**Task item**
Read through the listing below and copy each line in which the word "will" occurs.

*** Source data Section Begins ***

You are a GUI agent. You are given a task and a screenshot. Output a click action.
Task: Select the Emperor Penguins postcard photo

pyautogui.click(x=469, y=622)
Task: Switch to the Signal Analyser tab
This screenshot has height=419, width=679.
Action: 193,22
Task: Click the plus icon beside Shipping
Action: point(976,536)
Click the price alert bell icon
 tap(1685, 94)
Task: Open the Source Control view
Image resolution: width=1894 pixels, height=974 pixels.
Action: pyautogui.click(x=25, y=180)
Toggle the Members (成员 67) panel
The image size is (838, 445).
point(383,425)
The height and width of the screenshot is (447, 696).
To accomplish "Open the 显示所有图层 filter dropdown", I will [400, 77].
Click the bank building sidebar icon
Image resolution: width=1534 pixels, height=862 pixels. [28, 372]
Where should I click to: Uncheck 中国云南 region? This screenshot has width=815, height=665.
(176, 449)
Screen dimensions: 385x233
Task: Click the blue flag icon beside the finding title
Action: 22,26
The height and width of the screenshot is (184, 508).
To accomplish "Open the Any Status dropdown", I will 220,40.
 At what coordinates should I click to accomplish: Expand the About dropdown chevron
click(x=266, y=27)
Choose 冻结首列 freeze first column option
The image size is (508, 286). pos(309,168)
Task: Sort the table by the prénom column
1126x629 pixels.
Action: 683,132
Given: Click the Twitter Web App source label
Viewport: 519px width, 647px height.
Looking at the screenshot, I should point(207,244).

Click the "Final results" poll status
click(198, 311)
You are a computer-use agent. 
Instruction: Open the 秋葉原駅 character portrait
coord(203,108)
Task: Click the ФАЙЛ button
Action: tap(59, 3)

*** Source data Section Ends ***

**Written answer**
To accomplish "Open the 显示所有图层 filter dropdown", I will [400, 77].
To accomplish "Open the Any Status dropdown", I will 220,40.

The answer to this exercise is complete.